» Exercise aim
Where in the records does the word "beside" occur? Copy each line in which it does.
++++ Provided records ++++
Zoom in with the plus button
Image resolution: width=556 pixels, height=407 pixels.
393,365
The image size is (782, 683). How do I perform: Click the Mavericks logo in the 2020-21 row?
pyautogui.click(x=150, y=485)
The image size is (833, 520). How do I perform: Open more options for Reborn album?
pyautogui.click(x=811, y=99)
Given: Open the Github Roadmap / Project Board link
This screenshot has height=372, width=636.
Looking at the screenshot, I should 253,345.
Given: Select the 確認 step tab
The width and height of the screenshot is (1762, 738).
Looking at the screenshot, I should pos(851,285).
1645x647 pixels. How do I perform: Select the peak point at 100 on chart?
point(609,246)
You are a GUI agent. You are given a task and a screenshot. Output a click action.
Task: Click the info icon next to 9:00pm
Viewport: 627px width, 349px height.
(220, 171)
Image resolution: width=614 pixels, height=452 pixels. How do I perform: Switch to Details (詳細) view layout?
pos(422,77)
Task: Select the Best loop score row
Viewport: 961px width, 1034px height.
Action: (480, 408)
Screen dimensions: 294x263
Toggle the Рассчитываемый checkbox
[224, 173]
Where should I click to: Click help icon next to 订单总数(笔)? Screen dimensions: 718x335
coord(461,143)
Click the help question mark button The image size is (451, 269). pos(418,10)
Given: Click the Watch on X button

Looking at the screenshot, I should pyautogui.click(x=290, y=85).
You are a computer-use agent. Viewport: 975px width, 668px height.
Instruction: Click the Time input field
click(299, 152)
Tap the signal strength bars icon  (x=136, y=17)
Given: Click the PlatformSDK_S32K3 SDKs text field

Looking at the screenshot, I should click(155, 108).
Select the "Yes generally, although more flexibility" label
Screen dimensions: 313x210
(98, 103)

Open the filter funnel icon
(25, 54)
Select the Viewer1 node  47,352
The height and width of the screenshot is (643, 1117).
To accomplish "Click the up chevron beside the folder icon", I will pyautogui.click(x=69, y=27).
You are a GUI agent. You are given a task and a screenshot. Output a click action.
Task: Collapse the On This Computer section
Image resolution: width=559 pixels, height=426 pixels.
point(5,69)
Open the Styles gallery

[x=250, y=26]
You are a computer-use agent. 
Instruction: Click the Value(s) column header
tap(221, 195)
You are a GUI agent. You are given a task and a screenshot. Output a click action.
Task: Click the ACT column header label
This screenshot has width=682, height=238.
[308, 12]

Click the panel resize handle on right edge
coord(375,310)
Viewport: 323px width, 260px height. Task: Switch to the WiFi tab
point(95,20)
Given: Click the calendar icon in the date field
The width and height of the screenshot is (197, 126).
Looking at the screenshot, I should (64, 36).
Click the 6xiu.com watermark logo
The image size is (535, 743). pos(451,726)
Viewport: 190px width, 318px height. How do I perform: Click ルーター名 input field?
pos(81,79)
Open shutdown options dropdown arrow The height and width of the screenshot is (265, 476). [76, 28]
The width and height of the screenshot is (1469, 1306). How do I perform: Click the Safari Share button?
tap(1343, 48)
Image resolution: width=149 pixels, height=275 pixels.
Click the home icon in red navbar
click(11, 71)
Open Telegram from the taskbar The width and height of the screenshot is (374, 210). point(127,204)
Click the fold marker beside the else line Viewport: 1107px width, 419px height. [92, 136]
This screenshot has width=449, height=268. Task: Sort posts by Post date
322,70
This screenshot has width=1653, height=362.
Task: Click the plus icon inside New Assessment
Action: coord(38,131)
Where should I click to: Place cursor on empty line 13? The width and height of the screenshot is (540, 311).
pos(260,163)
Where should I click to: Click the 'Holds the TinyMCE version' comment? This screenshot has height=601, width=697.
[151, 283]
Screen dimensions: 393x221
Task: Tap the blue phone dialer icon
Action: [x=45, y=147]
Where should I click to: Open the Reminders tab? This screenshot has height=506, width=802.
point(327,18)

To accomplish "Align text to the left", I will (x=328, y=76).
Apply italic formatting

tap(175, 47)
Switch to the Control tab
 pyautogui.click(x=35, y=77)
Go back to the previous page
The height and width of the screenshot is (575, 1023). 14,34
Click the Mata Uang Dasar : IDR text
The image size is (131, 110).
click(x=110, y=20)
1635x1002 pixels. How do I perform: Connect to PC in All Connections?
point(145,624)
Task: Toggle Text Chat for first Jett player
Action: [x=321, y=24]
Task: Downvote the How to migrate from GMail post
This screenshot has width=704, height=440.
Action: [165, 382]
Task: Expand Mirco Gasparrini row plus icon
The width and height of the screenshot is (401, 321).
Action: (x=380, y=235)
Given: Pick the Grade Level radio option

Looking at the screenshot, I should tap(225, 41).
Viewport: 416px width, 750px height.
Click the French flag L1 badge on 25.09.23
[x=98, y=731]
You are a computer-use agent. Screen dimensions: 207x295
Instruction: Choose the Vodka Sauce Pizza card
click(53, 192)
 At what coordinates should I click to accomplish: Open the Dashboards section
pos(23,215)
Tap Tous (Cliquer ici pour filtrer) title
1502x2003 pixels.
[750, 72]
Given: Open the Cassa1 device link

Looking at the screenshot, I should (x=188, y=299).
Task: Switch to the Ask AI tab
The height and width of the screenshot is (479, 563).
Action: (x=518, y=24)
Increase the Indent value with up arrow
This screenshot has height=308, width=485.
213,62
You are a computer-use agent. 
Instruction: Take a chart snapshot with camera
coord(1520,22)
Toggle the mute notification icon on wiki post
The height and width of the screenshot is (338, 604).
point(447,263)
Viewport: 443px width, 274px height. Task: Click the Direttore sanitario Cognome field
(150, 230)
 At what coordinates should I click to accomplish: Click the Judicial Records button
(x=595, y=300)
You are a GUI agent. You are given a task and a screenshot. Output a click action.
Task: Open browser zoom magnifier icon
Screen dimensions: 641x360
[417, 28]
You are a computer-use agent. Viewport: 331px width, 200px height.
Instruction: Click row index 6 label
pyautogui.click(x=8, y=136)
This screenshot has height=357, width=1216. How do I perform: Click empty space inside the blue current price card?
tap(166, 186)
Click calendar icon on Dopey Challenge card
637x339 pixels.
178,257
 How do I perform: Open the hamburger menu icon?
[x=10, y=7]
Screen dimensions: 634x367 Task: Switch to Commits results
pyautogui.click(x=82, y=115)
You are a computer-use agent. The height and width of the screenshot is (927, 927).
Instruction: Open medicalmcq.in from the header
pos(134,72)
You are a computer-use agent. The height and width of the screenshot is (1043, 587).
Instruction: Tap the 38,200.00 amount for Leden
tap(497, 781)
++++
» Solution for this problem
To accomplish "Click the up chevron beside the folder icon", I will pyautogui.click(x=69, y=27).
Click the fold marker beside the else line Viewport: 1107px width, 419px height. [92, 136]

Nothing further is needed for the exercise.